Rebalancing requests

Rebalancing requests are a special type of distribution orders.

If there exists an item distribution for a given record from an origin location O to a destination location D then frePPLe will generate distribution orders for that item from O to D.

Rebalancing requests are designed to send back some material from the destination location D to the origin location O based on some criteria.

The idea behind rebalancing requests is to identify excess inventory and send it back to the source location to possibly make it available to other locations.

There are three parameters driving the stock rebalancing requests generation :

REBALANCING_PART_COST_THRESHOLD : The minimum part cost threshold used to trigger a rebalancing. Parts with cost below the threshold will not be rebalanced.

REBALANCING_TOTAL_COST_THRESHOLD : The minimum total cost threshold to trigger a rebalancing (equals to rebalanced qty multiplied by item price). Rebalancing requests with total cost below the threshold will not be created.

REBALANCING_BURNOUT_THRESHOLD : The minimum time to “burn up” excess inventory (compared to forecast) that can be rebalanced (in days). If the “burn out” period (Excess Quantity/Forecast) is less than the threshold, the rebalancing will not occur. (E.g : If the rebalanced quantity corresponds to less than 3 months of forecast at the destination location, do not perform rebalancing).

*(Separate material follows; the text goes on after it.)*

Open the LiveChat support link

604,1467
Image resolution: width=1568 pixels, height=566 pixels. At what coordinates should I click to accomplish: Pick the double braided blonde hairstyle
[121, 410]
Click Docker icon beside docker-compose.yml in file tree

Excel spreadsheet rebalancing-requests

In this example, we have defined :

  • REBALANCING_PART_COST_THRESHOLD = 20. No part with a cost less than 20 is eligible for a rebalancing request.
  • REBALANCING_TOTAL_COST_THRESHOLD = 100. No rebalancing request total cost (item cost multiplied by request quantity) should be less than 100.
  • REBALANCING_BURNOUT_THRESHOLD = 90. The rebalancing request quantity should not be less than 90 days of forecast for a given item-location combination.

The above Excel file contains the results of the plan in the Distribution Orders tab.

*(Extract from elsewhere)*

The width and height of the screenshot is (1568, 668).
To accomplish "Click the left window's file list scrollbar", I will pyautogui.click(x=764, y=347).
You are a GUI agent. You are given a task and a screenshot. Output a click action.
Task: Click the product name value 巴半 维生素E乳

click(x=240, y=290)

Having a look at it, you will notice that the first three records are actually rebalancing requests as the source location is a shop and the destination location is the regional distribution center (RDC).

The three rebalancing requests proposed by the tool are for parts having unit cost of 20, 75 and 300, therefore more than parameter REBALANCING_PART_COST_THRESHOLD value (Tennis tee-shirt long sleeves, All-surface tennis shoes, Novak racket).

The three rebalancing requests proposed by the tool are for a total cost of 1140, 1725 and 34200, therefore more than parameter REBALANCING_TOTAL_COST_THRESHOLD value.

Important: The quantity of a rebalancing request is equal to (onhand - safety stock - ROQ) but a rebalancing request will only be generated if onhand >= safety stock + ROQ + burnout quantity.

For the generated rebalancing requests, here is quick summary of the inventory planning solver :

buffer=All-surface tennis shoes @ Tennis shop Brussels roq=24.0 ss=3.0 demand=4.0 onhand=50.0

buffer=Novak racket @ Tennis shop Paris roq=35.0 ss=1.0 demand=35.0 onhand=150.0

buffer=Tennis tee-shirt long sleeves @ Tennis shop Brussels roq=87.0 ss=16.0 demand=15.0 onhand=160.0

Let’s take the Novak racket for instance, the monthly forecast is 35, therefore the burnout quantity is equal to 35*3 = 105.

The rebalancing request will only be triggered if onhand >= ss + ROQ + burnout quantity = 141.

As onhand is 150, then a rebalancing request is generated for a quantity equals to onhand - ss - ROQ = 150 - 36 = 114.